Der Ex-US-Botschafter in der EU, Anthony Gardner, warnte vor einem solchen Schritt. Er findet, Farage solle sich „schämen“, die diplomatische Integrität des Botschafters anzugreifen.

Farage said that anyone in UK civil service or military who doesn’t believe in Brexit should be removed. My jaw dropped. This is outrageous. It is fascistic to apply a single issue to determine “loyalty” as if we were in a war of religion. Shame on him.

— Anthony Gardner (@tonylgardner) July 10, 2019

Wer steckt hinter dem Skandal?

Die Frage, die sich alle nun stellen: Wer hat diese höchst geheimen Depeschen des Diplomaten geleaked? Der Fall ist sehr ernst. Die britische Polizei hat sich eingeschaltet, der Inlandsgeheimdienst MI5 leugnet nicht, dass auch er ermittelt, ob Hacker beteiligt waren.

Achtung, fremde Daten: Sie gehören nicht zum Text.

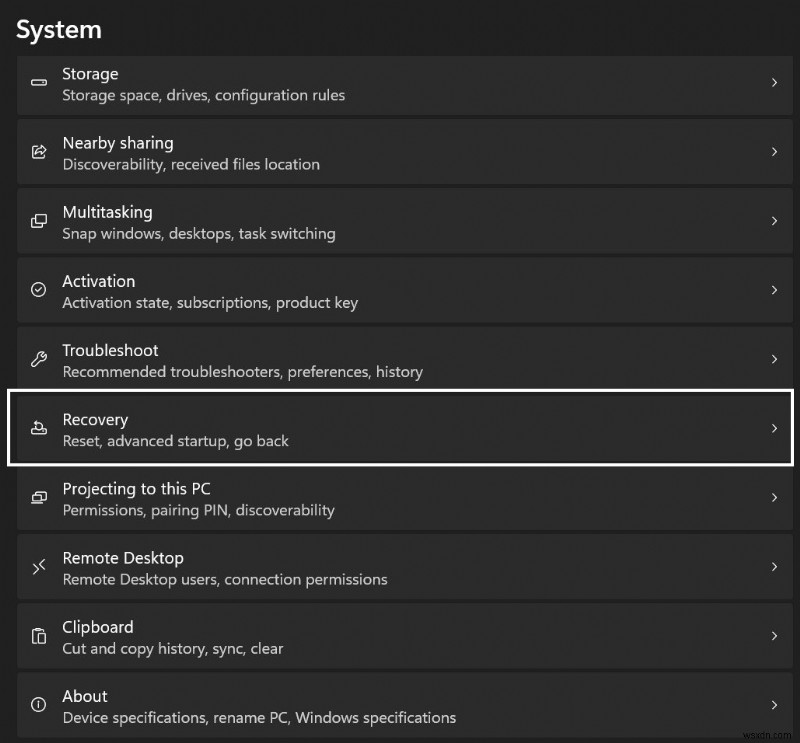
Task: Expand the Storage settings chevron
Action: click(775, 84)
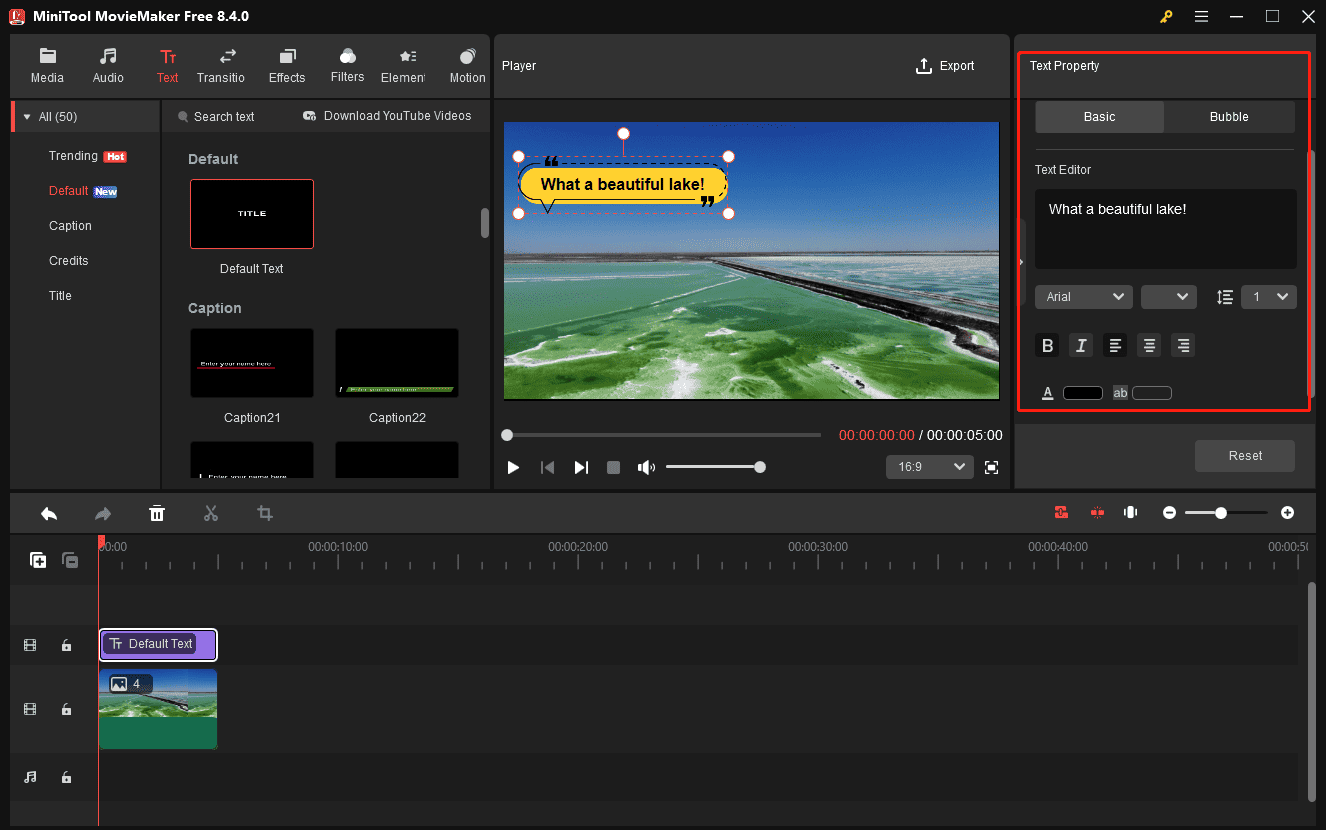
Task: Click the text fill color swatch
Action: 1083,392
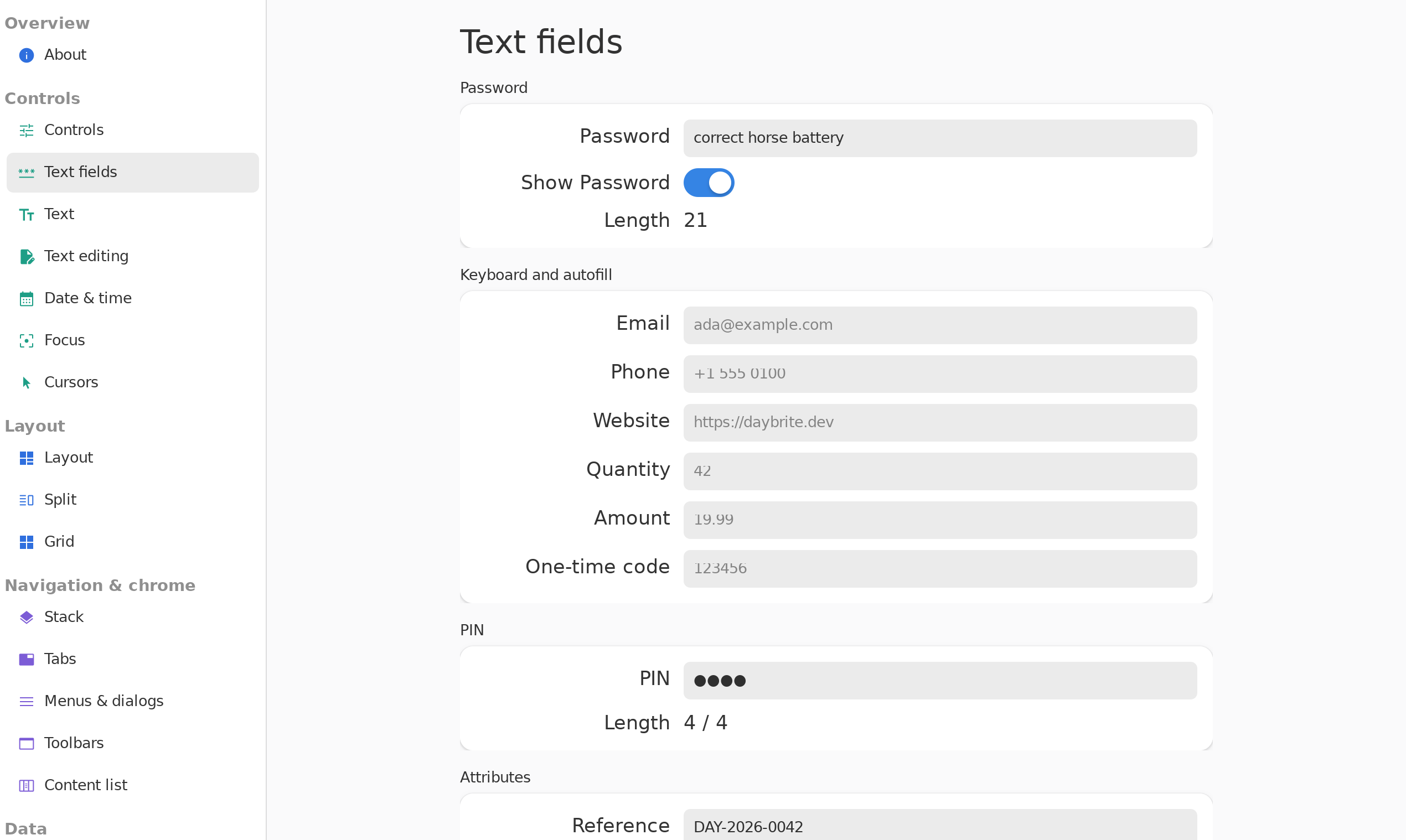Click the Cursors pointer icon
The height and width of the screenshot is (840, 1406).
click(x=27, y=382)
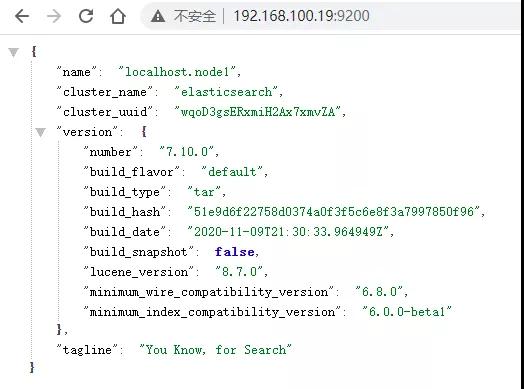Viewport: 524px width, 389px height.
Task: Click the cluster_uuid value string
Action: [258, 112]
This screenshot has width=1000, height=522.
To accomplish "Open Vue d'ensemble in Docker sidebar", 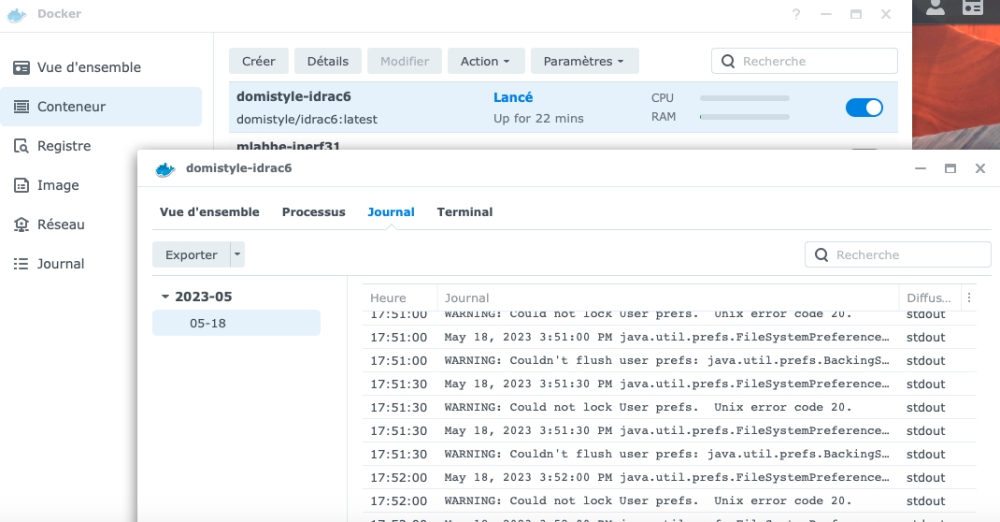I will tap(88, 67).
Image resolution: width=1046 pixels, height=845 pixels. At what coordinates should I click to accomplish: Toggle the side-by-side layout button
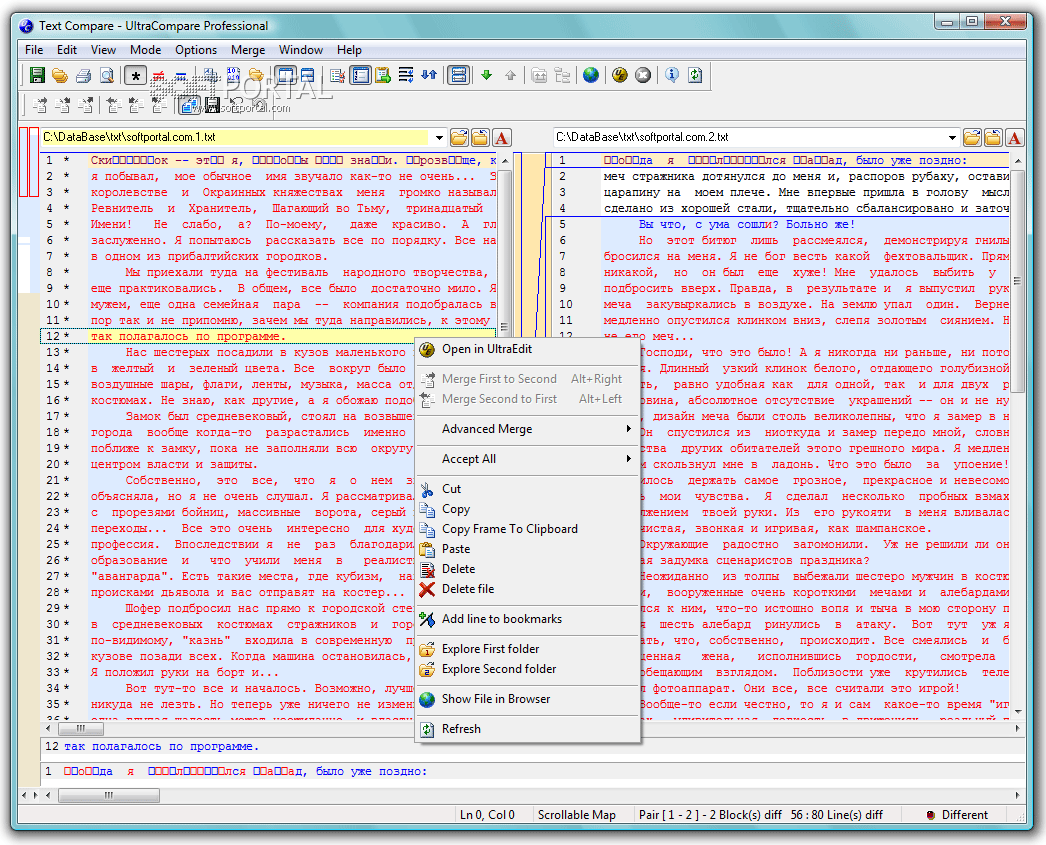(x=285, y=75)
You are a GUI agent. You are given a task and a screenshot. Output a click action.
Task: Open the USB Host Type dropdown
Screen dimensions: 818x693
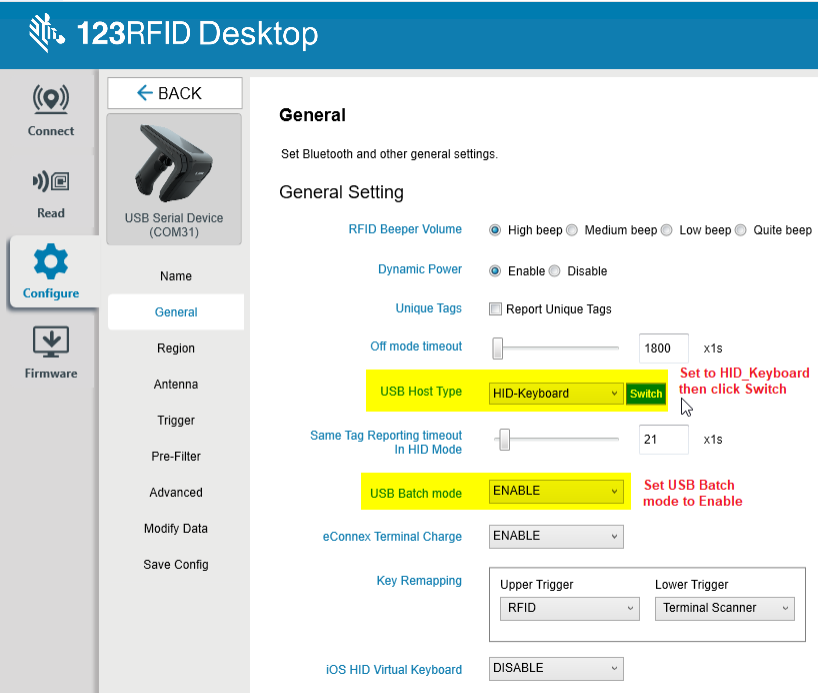(x=556, y=393)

Bisher halten Experten vier mögliche Theorien für realistisch: ein Angriff aus Russland, ein US-Spion, ein Brexit-Hardliner aus dem Außenministerium oder ein unzufriedener hoher Beamter.

Klar ist, dass der Fall eine Probe für die beiden Kandidaten auf den Premierministerposten darstellen würde. Wie die „Daily Mail“ schreibt, gehen viele Experten davon aus, dass ein Brexit-Hardliner den Leak vorangetrieben hat – um den Brexit-Gegner Kim Darroch loszuwerden. Denn: Was in der E-Mail über Trump gesagt wird, steht vermutlich auch in den Depeschen anderer westlicher Diplomaten.

Brexit-Experte erklärt Johnsons Kurs

Für Professor Iain Begg, Brexit-Experte an der renommierten London School of Economics, ist es eindeutig: Johnson hat sich verkalkuliert. „Er hat sich dafür entschieden, dass es wichtiger ist, Trump auf seiner Seite zu haben als seine Diplomaten“, so Begg zu BILD.

Begg verweist darauf, dass die Brexit-Hardliner, zu denen Johnson gehört, der festen Überzeugung sind, die Medien und das diplomatische Corps seien geschlossen gegen den Brexit. In seiner Rhetorik spürt man ein „gewisses Misstrauen“ Johnsons gegenüber dem Diplomaten. Seiner Meinung nach, so Begg, „stehen sie dem Brexit im Weg“. Und ja, das erinnert sehr an Trump.

Ob diese Affäre dem Exzentriker Johnson im Kampf um den Premierministerposten noch schaden könnte, bezweifelt der Brexit-Experte: „Es wird ihn ein paar Prozentpunkte kosten, doch am Ende wird Jeremy Hunt keine Chance mehr haben.“

Eines erkennt man jedoch: Boris Johnson ist ein impulsiver Politiker, der sich sehr nach Trumps Taktiken richtet. Die britische Öffentlichkeit bekommt in diesen Tagen einen klaren Blick darauf, wie ein Premierminister Johnson aussehen würde: „Er wird der Puddle von Trump sein“, urteilte Nick Boles, ein Tory-Abgeordneter im britischen Unterhaus.